▸ **EXERCISE REQUIREMENTS**: Without adding anything, give again the lines from the one holding "Where should I" through the final line of the records, exactly, with both ends included and pictures dropped.

▸ **MATERIAL TO PROCESS**:
((

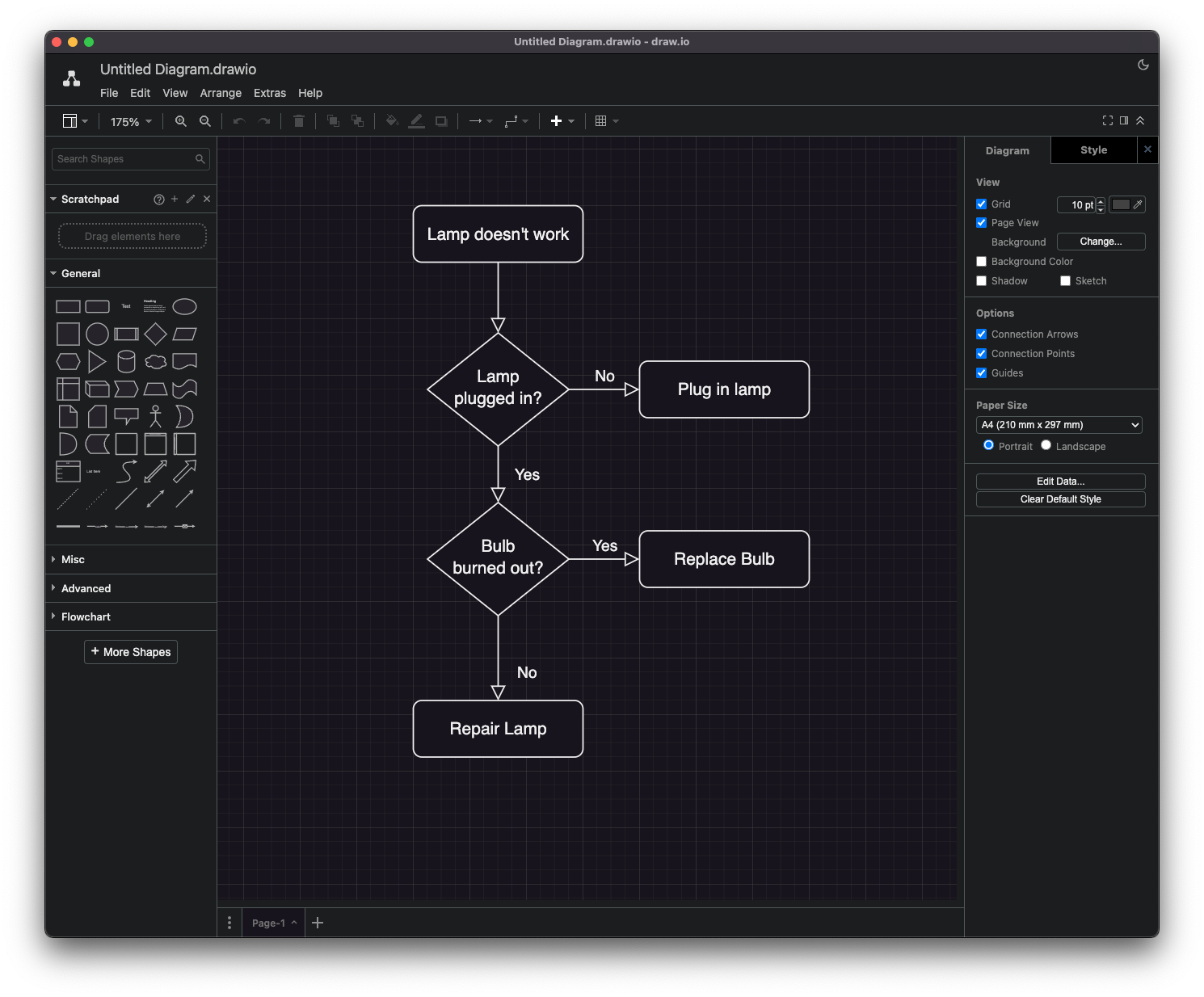Enable the Shadow checkbox
Viewport: 1204px width, 997px height.
coord(982,280)
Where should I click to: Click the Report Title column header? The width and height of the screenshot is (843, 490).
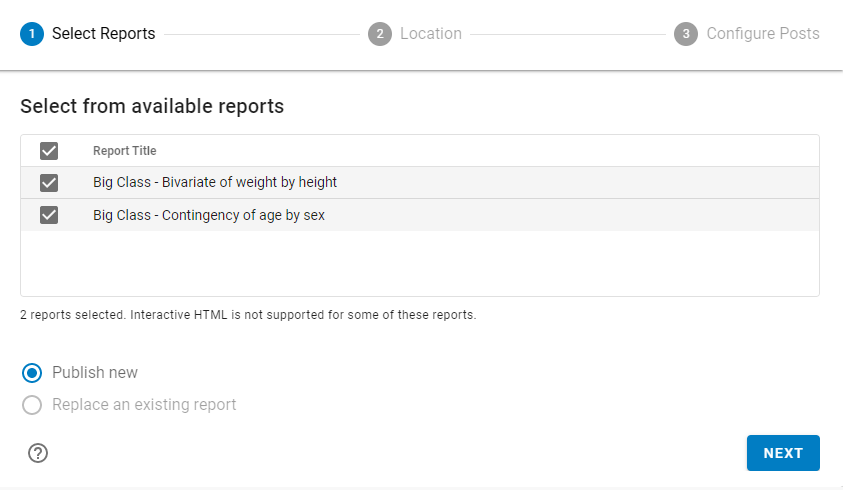[125, 151]
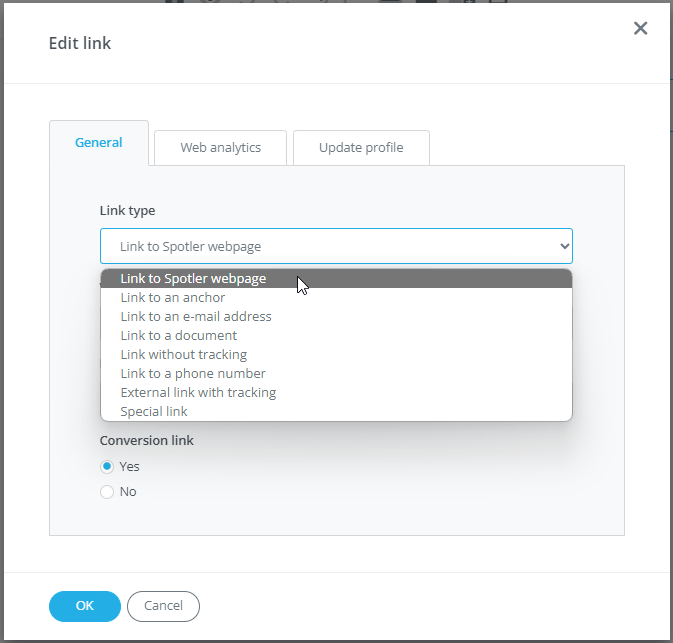Click the 'Conversion link' label
673x643 pixels.
point(147,441)
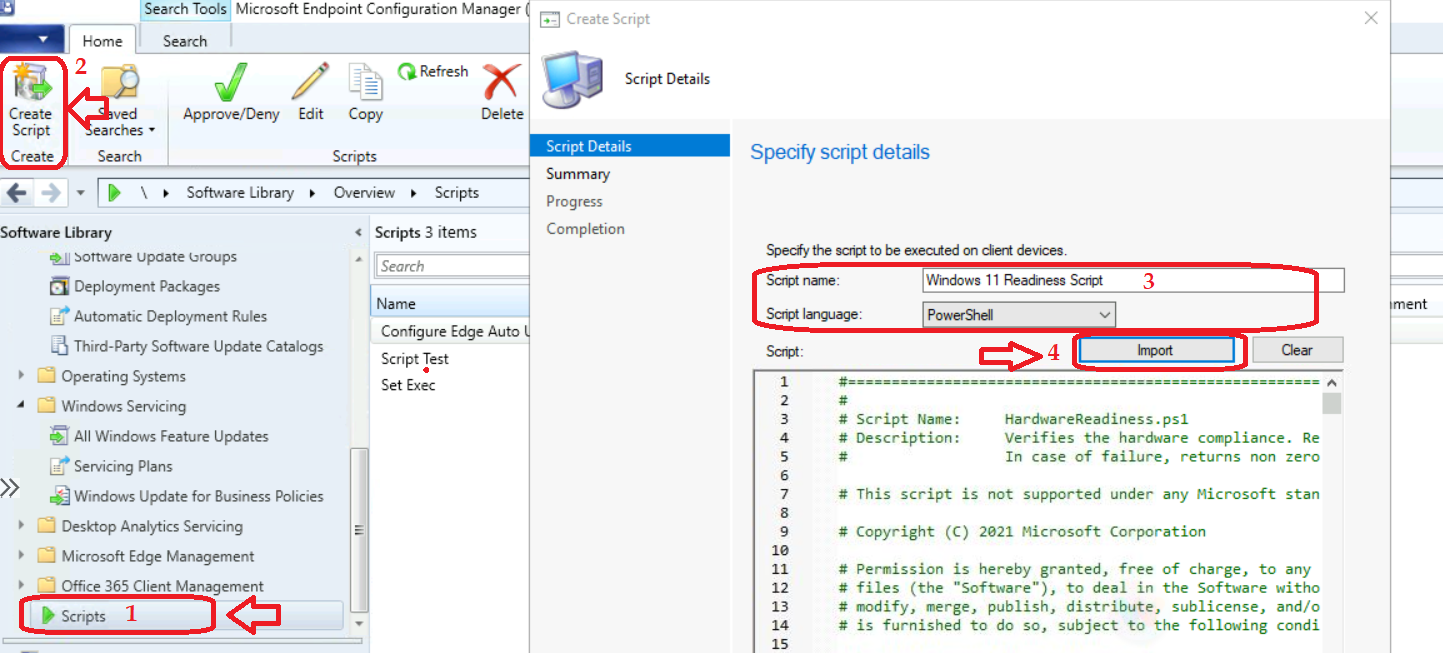Expand the Operating Systems folder

tap(22, 376)
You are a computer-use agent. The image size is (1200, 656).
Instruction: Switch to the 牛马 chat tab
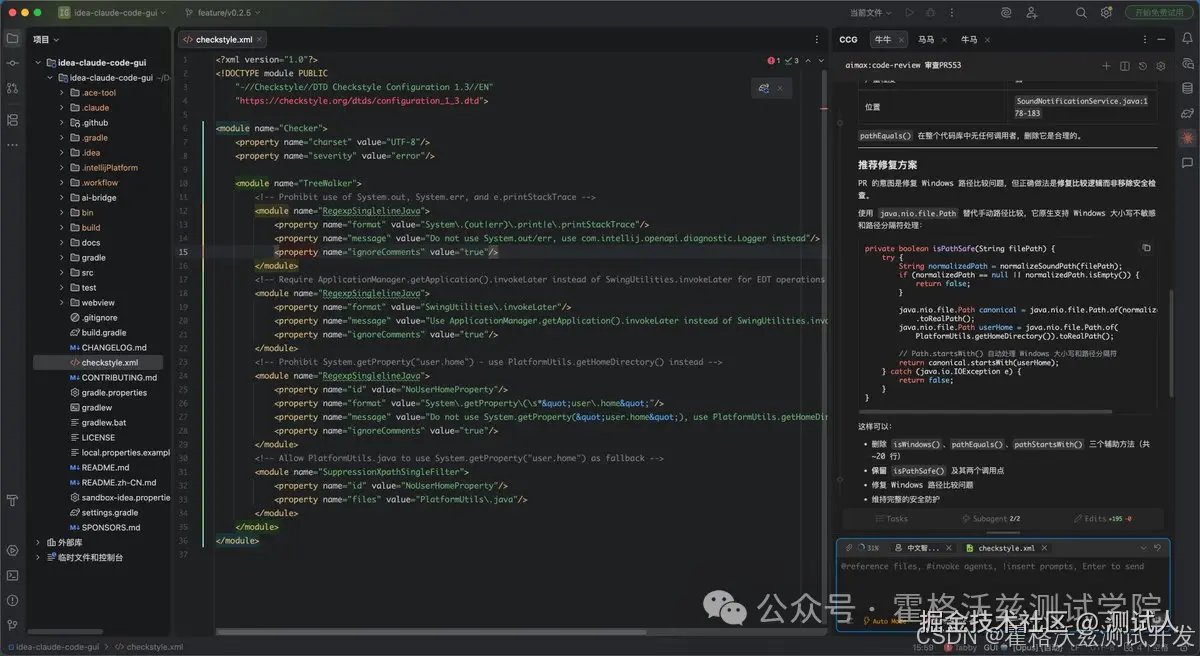[969, 40]
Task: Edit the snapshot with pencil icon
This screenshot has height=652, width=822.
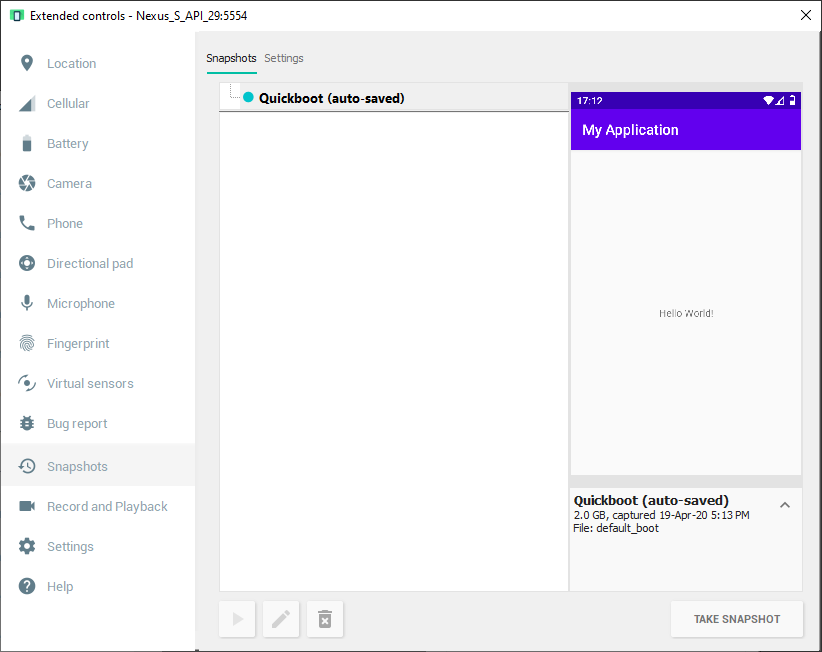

))

▸ **SOLUTION FOR THIS TASK**:
Where should I click to: Click the Report Title column header? The width and height of the screenshot is (843, 490).
[125, 151]
Click the 'Conversion link' label
673x643 pixels.
point(147,441)
Expand the Operating Systems folder

tap(22, 376)
You are a computer-use agent. The image size is (1200, 656).
Instruction: Switch to the 牛马 chat tab
[969, 40]
Task: Edit the snapshot with pencil icon
This screenshot has height=652, width=822.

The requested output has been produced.